手が触れる部分に鈍い痛みを感じて、思わず顔を顰める。]
と……びら………
……しめ……なきゃ……
[ ──エレちゃんが……言ってた……
うわ言のように呟きながら、ふかりとした温かさに包まれれば、何かを告げて、誰かが側から離れてゆく>>133のを感じる。]

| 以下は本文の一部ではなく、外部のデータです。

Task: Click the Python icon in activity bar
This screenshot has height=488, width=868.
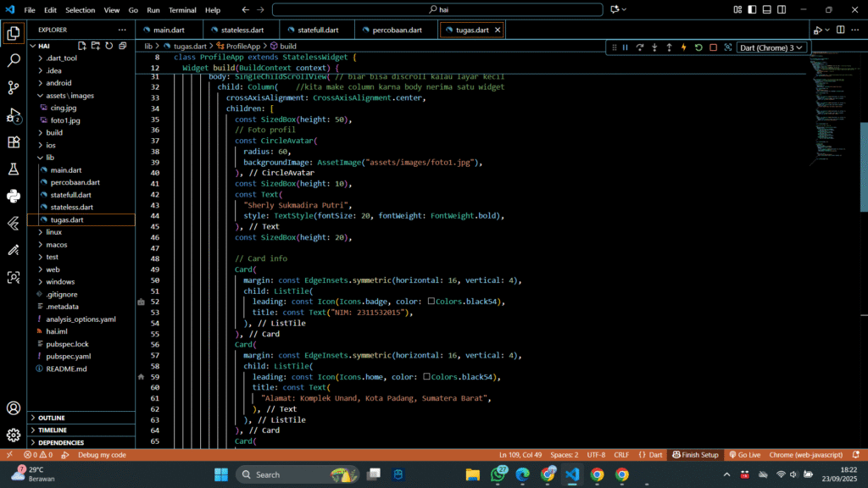Action: click(14, 197)
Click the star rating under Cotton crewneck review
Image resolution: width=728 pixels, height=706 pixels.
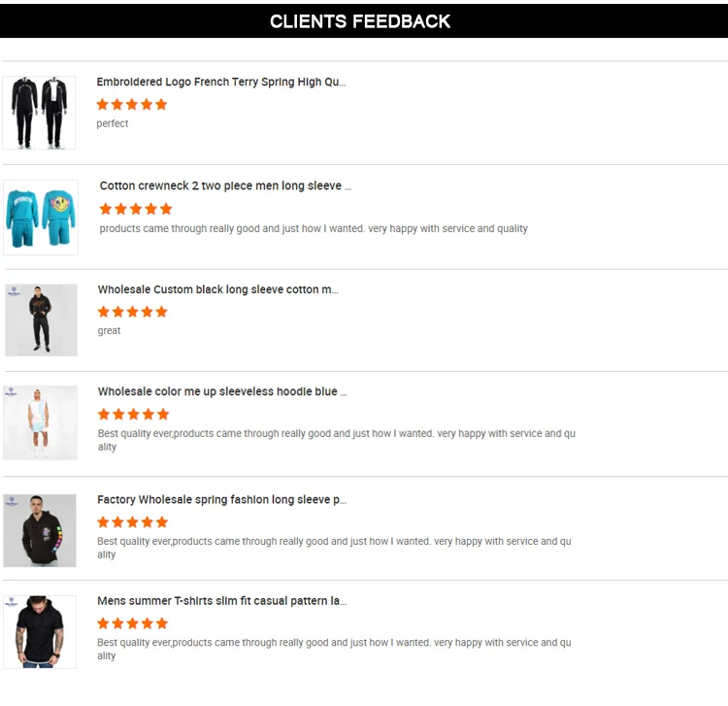pyautogui.click(x=136, y=209)
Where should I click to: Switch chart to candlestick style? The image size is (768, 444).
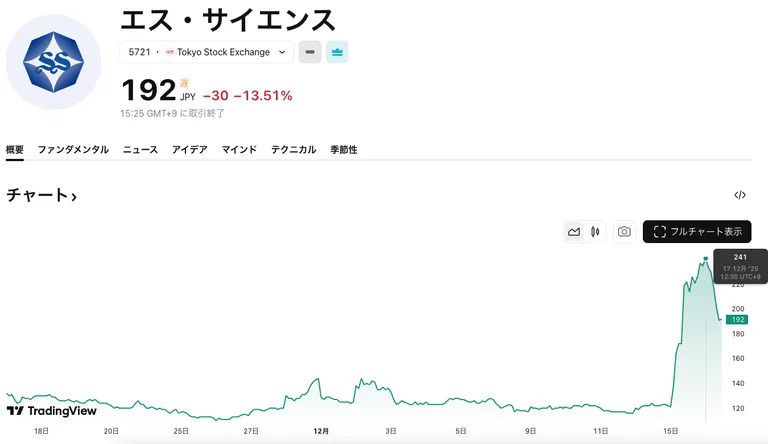[x=595, y=231]
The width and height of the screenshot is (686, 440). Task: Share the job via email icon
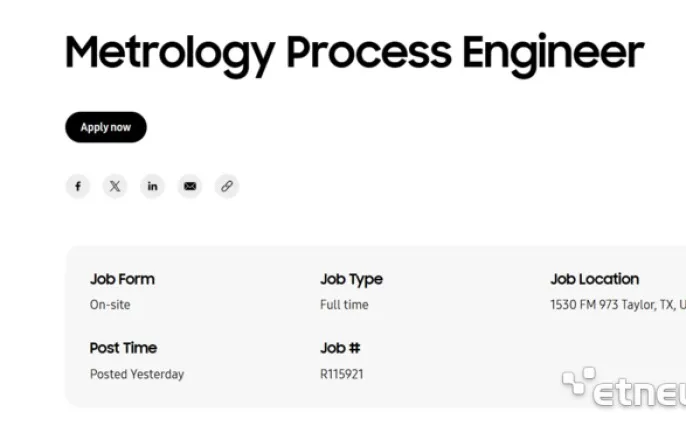[x=189, y=186]
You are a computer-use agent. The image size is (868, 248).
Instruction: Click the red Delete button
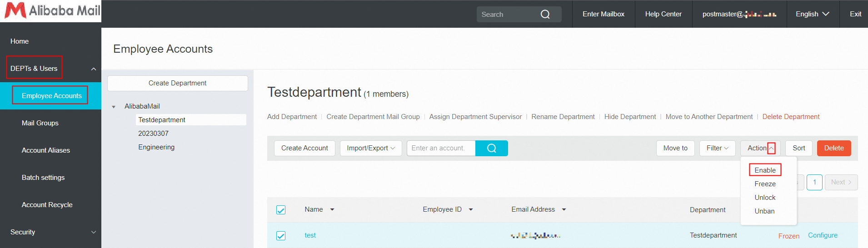coord(833,148)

[暫くして、出て行った誰かが戻ってきたようだ>>143。
少し横になったことで落ち着いたのか、目の前の人物を捉えることが出来た。]
カーク…さん……
[それは街の資産家の家のお兄さん。
いつも四人くらいで大きな声で街を歩いていたし、母にも近付いちゃいけないと言われていたこともあって、交流はない。表向きは。]
ありがとう…ございます……
[受け取った瓶は冷えていて、受け取った指先の感覚が奪われていく。
ゆっくりと流し込んだ水が、火照った身体に心地よかった。]
みんなが来ないってことは……
大したこと、ないんでしょうか……
[瓶をそっと頬に当てると気持ちがいい。
そうしながら、おずおずと聞いてみる。
此処なら安全だ>>154との言葉に、安堵の表情を浮かべ、しかし、此処に居ない人たちを思う。]
エレちゃんの……薬……
[一瞬何のことか分からずに、きょとんとする。
───……あっ。
ポケットを探り、白いハンカチを取り出して広げれば、その白に埋もれるように、白い錠剤が3つ。]
これ……?
でも、エレちゃんが、寝る前に、って……
[段々と語尾が弱々しくなりながら、寒さを感じなくなる、と得意げに話すその様子を覗き見る。]
もう…飲んでも大丈夫……?
[おそるおそる聞く。
熱の上がった頭ではなかなか上手く思考できないけれど。
頷かれれば、冷えた水と共に錠剤を喉へと流し込んだだろう。]
あ……
あの……扉、を……しめなきゃ……
[自分は先までそれをしようとしていたのだ。
ベッドから起き上がろうとして、ふらつく。]
霊薬店……からの通路は……
閉めたんです……
でも多分……あと2つ………
[そう説明するも、そもそも自身の持ち物で、自分の進言によって出来たこの地下室のこと、伝え聞きの女よりずっと男の方が詳しいだろう。
閉めなきゃ…と呟きながら、止められなければ、扉のある部屋へ向かおうとするだろう。]
………あ…………
…………はい。
[制されれば>>169、素直に毛布の中に戻る。
さっき飲んだ薬のおかげか、寒さ自体はマシになったような気がするものの、関節は痛み、どこかふわふわしたような感じがする。
真っ白な天井を見つめ、この上は今、どうなっているのだろう、とぼんやり思う。
水瓶をおでこに乗せる。
そこだけ熱が奪われ、なんだかホッとする。
ハンカチの中にはお薬が2つ……。
───父さんと、母さんの分。
戯れに胸の内に呟きながら、そうはならないことを感じる。
それは残酷な考えなのに、悲しいとか寂しいとかそんな感情は湧いてこない。